Earlier today I read a particularly odd story about a man from Wyoming who had been caught by police with thirty bovine eyeballs up his arse. Claims it helps with his erectile dysfunction. The picture sits with me all day.

I sit down and contemplate my reflection in the window, attempting to shake the image. Staring at my own eyeballs doesn’t help. I think about the corned beef hash and malted shake I had crammed down my gullet earlier this afternoon. Beef? Milk? Nope. Not gonna do it. Then my eye catches a discarded half-full bottle of water on the carriage floor. Yep. That’ll do.

I fixate on the bottle, smirking and nodding as it nonchalantly shifts its weight with each roll and lurch of the train. It’s both charming and hypnotic. Like some sort of beguiling, liquid pendulum. Could be the absinthe talking.

Now, if anyone’s familiar with the stretch of BART (Bay Area Rapid Transit — San Francisco’s somewhat lame answer to NYC’s subway system) line between Glen Park and 16th Street Mission, you’ll know that at certain stages of this short two stop journey that the train gathers some serious momentum. It’s ear-poppingly fast, blurry, disorienting, and sways like a hurricane. It’s during this stretch that the water bottle impresses me the most.

I grow obsessed with the physics of the situation. As the 60mph descending phallus jolts from side to side, passengers lunge for the nearest handrail, and the water bottle, like a casual metronome, eases back and forth on the floor in the most flowing spirit one can imagine. Nothing is deterring this thing. Back and forth. Back and forth. Gently rocking in a combined state of precision and harmony. Sexy, sexy stuff.

Seeking to impress only myself, I scribble a frantic equation on a snotty serviette crumpled in my jeans pocket. I conclude that the volume of the vessel cubed multiplied by the liquid amount applied to the vessel (assuming that the dead liquid weight equals one gram per millilitre at an atmospheric temperature of 21 degrees celsius and an average speed of 60mph) divided by the motion of consistent acceleration, times the frictional resistance and geometric angle of the surface, must be the sole reason for this most symmetrical performance.

i.e. v x ve3 x l (h2O=1g/1mm@21c) / xy x (x x y) = harmony.

Off to Haight-Ashbury.

 
 

Haight-Ashbury isn’t harmonious. It’s shit. Oh, the hippies are still there, what with their faux-revolutionary spirit and tourist-derived cattle-call of “peace man”, but let’s face it, it’s not real and the whole area should be quarantined.

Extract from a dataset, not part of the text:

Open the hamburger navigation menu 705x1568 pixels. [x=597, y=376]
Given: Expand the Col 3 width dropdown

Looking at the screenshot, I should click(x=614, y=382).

The Haight embodies the hippy spirit in much the same way as Jeffery Dahmer embodies tolerance. Don’t get me wrong, the portrayal of hippy spirit still exists—tie-dye waistcoats, Kombi vans (remember kids, paraplegia is just a mild altercation with a stationary object away) and manky toenails have all played their part here since 67’s summer of love. But it’s the 21st century, and love is now an illusion. The Haight has adapted accordingly, by not only moving with the times, but, by morphing individual hippies into one malicious robotic Super-Being symbol of a lazy and immoral present day. Under the bloodshot guise of a mythical hippy ethos, the Haight has become the epicentre of stench-hole socialism and decriminalised thievery. Come back in ten years and every dreadlocked grifter will be wearing a fucking uniform.

“Oh, but isn’t the tolerance ever so groovy.”

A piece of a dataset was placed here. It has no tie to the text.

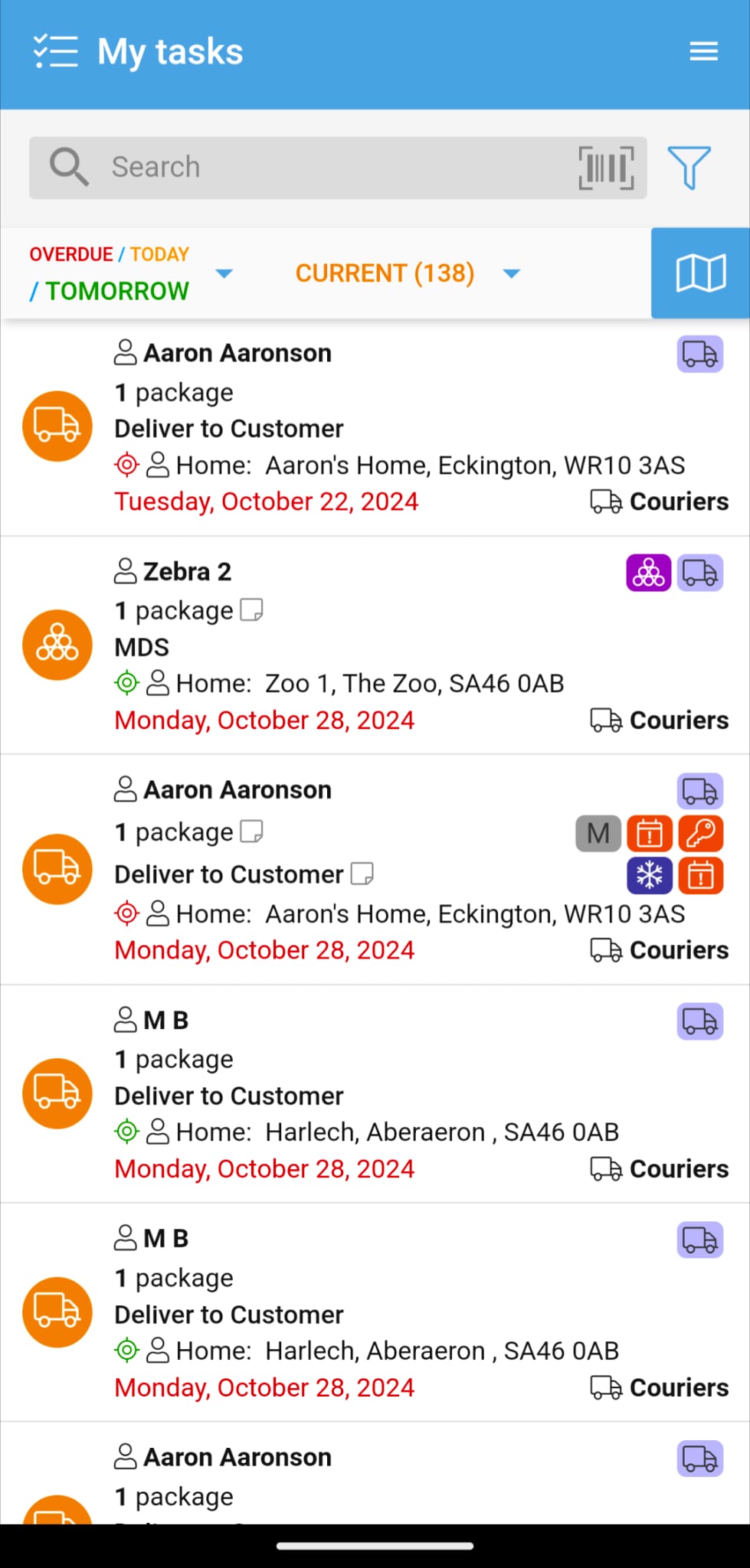750x1568 pixels.
Task: Click the grey M badge icon
Action: (x=598, y=833)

Yes, it’s fucking fantastic. So nauseatingly progressive. Such freedom of expression and a true display of love for your fellow man. I particularly love the mass display of poorly made identical $150 tie-dyed baggy pants with Jimi Hendrix’s face on the ass that were mass produced in a Bangladeshi sweat shop for 75 cents, which, by the way, is the average monthly wage of the very worker that made them, should he survive the attempted suicides. Well done, socialists. We must all own a pair.

Sheesh.

I avoid the guy with the two-ringed binder loaded with pre-rolled joints organised alphabetically by strain and get the hell outta dodge.

 
 

Two styles of pedestrianism exist in San Francisco—uphill and downhill. As the day enters the no man’s land of no-longer-afternoon, not-quite-evening, I decide it would much easier to head downhill. Besides, the cushion effect provided by my wormwood intake has worn off; if I run downhill, I’ll get to a bar quicker.

So I do.

Where the Haight lacks in authenticity, style, charisma… the Madrone Art Bar on Divisadero picks up the slack. So much so, that upon entering, I immediately dub the discovery of this establishment as the King of Happy Accidents.

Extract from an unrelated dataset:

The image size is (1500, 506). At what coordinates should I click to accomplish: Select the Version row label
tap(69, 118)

I feel like that weird Scottish guy that starred opposite Gwyneth Paltrow in that horrible movie from the late 90s. Such a Sliding Doors moment. If I’d been looking the other direction as I passed the nondescript street corner, or if I’d slowed to scratch myself at the precise moment of passing the front entrance, I may never have seen the minuscule flyer at the bottom left corner of the noticeboard.

D.J. Lebowitz, it reads.

D.J. Lebowitz!

 
 

Every so often you hear a name you haven’t thought of in years, and it takes you back to an irrelevant but fun nanosecond of your life (in this case, 1991) and you nod your head and smile and think, Yeah. That dude was really fucking cool. This is one of those moments.

Legendary punk rock pianist. D.J. Lebowitz. Live. At the piano. Tonight. Free. 6-9pm. A small note scrawls across the bottom saying, Don’t worry, D.J. will not sing.

I sit at the bar, order a Green Fairy, and grapple with my increasing surge of anticipation.

 
 

To some, the name D.J. Lebowitz may suggest rabbi turntablist. Thankfully (or regrettably) he is neither. What he is is a punk piano player. An NYC expat who has remained a stalwart of the Bay Area music scene for the best part of three decades.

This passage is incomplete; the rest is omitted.